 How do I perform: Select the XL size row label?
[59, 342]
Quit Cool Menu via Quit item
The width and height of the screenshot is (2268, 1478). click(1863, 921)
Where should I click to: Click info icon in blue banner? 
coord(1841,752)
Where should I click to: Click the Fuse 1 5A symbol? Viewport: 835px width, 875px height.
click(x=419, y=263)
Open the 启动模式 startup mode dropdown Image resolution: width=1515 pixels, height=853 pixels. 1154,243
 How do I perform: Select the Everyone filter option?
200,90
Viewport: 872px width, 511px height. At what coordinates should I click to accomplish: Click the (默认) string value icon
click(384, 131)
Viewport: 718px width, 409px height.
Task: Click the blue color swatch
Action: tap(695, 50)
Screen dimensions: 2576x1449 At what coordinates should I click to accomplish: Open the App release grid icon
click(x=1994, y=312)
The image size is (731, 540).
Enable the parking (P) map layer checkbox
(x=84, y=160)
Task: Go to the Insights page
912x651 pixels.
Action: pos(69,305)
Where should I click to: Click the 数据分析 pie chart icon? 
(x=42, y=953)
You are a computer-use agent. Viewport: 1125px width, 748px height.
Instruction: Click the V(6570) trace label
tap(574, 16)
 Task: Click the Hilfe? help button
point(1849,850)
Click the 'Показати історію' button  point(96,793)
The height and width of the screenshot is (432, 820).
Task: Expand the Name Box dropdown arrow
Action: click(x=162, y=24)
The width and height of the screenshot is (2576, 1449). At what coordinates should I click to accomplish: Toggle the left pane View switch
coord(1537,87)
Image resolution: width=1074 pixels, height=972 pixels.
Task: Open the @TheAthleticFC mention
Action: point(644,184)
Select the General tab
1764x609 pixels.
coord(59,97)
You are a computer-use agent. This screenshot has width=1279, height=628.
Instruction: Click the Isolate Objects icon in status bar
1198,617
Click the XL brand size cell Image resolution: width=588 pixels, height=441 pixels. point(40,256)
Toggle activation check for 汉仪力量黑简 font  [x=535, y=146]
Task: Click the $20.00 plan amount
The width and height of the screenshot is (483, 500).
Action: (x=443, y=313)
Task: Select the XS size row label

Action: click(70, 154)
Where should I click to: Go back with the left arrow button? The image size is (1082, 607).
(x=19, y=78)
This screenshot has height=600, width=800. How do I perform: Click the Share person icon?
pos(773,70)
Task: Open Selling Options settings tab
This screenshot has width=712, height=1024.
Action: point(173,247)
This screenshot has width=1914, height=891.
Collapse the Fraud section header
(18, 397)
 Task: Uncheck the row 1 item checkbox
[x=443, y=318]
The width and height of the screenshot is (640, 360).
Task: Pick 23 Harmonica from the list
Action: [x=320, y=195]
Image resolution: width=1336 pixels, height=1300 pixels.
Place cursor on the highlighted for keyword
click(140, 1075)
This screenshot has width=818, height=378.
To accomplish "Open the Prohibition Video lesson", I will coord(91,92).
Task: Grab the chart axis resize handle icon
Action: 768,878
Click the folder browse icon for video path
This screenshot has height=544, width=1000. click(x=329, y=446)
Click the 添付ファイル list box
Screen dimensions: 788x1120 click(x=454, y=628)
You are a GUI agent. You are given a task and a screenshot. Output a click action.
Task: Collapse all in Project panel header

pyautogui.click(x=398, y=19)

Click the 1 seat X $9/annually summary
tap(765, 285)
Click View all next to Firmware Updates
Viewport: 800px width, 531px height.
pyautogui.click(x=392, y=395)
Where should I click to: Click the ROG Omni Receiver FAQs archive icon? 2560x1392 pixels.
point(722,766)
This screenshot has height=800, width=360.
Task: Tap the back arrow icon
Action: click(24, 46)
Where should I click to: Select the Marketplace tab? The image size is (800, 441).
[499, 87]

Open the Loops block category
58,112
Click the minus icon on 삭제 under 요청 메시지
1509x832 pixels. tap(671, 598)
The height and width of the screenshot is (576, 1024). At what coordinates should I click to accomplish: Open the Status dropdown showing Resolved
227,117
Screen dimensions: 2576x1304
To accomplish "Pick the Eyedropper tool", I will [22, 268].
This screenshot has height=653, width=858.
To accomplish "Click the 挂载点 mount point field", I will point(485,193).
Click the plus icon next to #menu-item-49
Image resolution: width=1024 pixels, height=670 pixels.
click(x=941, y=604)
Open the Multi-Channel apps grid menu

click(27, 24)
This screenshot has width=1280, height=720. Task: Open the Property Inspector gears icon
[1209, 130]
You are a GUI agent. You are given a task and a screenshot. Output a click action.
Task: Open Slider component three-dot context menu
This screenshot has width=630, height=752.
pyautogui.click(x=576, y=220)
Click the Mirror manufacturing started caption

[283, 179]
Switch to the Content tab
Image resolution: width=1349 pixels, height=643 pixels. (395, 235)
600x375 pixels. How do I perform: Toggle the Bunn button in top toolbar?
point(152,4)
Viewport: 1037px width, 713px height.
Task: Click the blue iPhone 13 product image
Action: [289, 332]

•••

## Exercise directions
Write out all of the rows above again, character for character, without changing anything.

## Solution for this exercise
 How do I perform: Select the XL size row label?
[59, 342]
Quit Cool Menu via Quit item
The width and height of the screenshot is (2268, 1478). click(1863, 921)
Where should I click to: Click info icon in blue banner? 
coord(1841,752)
Where should I click to: Click the Fuse 1 5A symbol? Viewport: 835px width, 875px height.
click(x=419, y=263)
Open the 启动模式 startup mode dropdown Image resolution: width=1515 pixels, height=853 pixels. 1154,243
 How do I perform: Select the Everyone filter option?
200,90
Viewport: 872px width, 511px height. At what coordinates should I click to accomplish: Click the (默认) string value icon
click(384, 131)
Viewport: 718px width, 409px height.
Task: Click the blue color swatch
Action: tap(695, 50)
Screen dimensions: 2576x1449 At what coordinates should I click to accomplish: Open the App release grid icon
click(x=1994, y=312)
The image size is (731, 540).
Enable the parking (P) map layer checkbox
(x=84, y=160)
Task: Go to the Insights page
912x651 pixels.
Action: pos(69,305)
Where should I click to: Click the 数据分析 pie chart icon? 
(x=42, y=953)
You are a computer-use agent. Viewport: 1125px width, 748px height.
Instruction: Click the V(6570) trace label
tap(574, 16)
 Task: Click the Hilfe? help button
point(1849,850)
Click the 'Показати історію' button  point(96,793)
The height and width of the screenshot is (432, 820).
Task: Expand the Name Box dropdown arrow
Action: click(x=162, y=24)
The width and height of the screenshot is (2576, 1449). At what coordinates should I click to accomplish: Toggle the left pane View switch
coord(1537,87)
Image resolution: width=1074 pixels, height=972 pixels.
Task: Open the @TheAthleticFC mention
Action: point(644,184)
Select the General tab
1764x609 pixels.
coord(59,97)
You are a computer-use agent. This screenshot has width=1279, height=628.
Instruction: Click the Isolate Objects icon in status bar
1198,617
Click the XL brand size cell Image resolution: width=588 pixels, height=441 pixels. point(40,256)
Toggle activation check for 汉仪力量黑简 font  [x=535, y=146]
Task: Click the $20.00 plan amount
The width and height of the screenshot is (483, 500).
Action: (x=443, y=313)
Task: Select the XS size row label

Action: click(70, 154)
Where should I click to: Go back with the left arrow button? The image size is (1082, 607).
(x=19, y=78)
This screenshot has height=600, width=800. How do I perform: Click the Share person icon?
pos(773,70)
Task: Open Selling Options settings tab
This screenshot has width=712, height=1024.
Action: point(173,247)
This screenshot has width=1914, height=891.
Collapse the Fraud section header
(18, 397)
 Task: Uncheck the row 1 item checkbox
[x=443, y=318]
The width and height of the screenshot is (640, 360).
Task: Pick 23 Harmonica from the list
Action: [x=320, y=195]
Image resolution: width=1336 pixels, height=1300 pixels.
Place cursor on the highlighted for keyword
click(140, 1075)
This screenshot has width=818, height=378.
To accomplish "Open the Prohibition Video lesson", I will coord(91,92).
Task: Grab the chart axis resize handle icon
Action: 768,878
Click the folder browse icon for video path
This screenshot has height=544, width=1000. click(x=329, y=446)
Click the 添付ファイル list box
Screen dimensions: 788x1120 click(x=454, y=628)
You are a GUI agent. You are given a task and a screenshot. Output a click action.
Task: Collapse all in Project panel header

pyautogui.click(x=398, y=19)

Click the 1 seat X $9/annually summary
tap(765, 285)
Click View all next to Firmware Updates
Viewport: 800px width, 531px height.
pyautogui.click(x=392, y=395)
Where should I click to: Click the ROG Omni Receiver FAQs archive icon? 2560x1392 pixels.
point(722,766)
This screenshot has height=800, width=360.
Task: Tap the back arrow icon
Action: click(24, 46)
Where should I click to: Select the Marketplace tab? The image size is (800, 441).
[499, 87]

Open the Loops block category
58,112
Click the minus icon on 삭제 under 요청 메시지
1509x832 pixels. tap(671, 598)
The height and width of the screenshot is (576, 1024). At what coordinates should I click to accomplish: Open the Status dropdown showing Resolved
227,117
Screen dimensions: 2576x1304
To accomplish "Pick the Eyedropper tool", I will [22, 268].
This screenshot has height=653, width=858.
To accomplish "Click the 挂载点 mount point field", I will point(485,193).
Click the plus icon next to #menu-item-49
Image resolution: width=1024 pixels, height=670 pixels.
click(x=941, y=604)
Open the Multi-Channel apps grid menu

click(27, 24)
This screenshot has width=1280, height=720. Task: Open the Property Inspector gears icon
[1209, 130]
You are a GUI agent. You are given a task and a screenshot. Output a click action.
Task: Open Slider component three-dot context menu
This screenshot has width=630, height=752.
pyautogui.click(x=576, y=220)
Click the Mirror manufacturing started caption

[283, 179]
Switch to the Content tab
Image resolution: width=1349 pixels, height=643 pixels. (395, 235)
600x375 pixels. How do I perform: Toggle the Bunn button in top toolbar?
point(152,4)
Viewport: 1037px width, 713px height.
Task: Click the blue iPhone 13 product image
Action: [289, 332]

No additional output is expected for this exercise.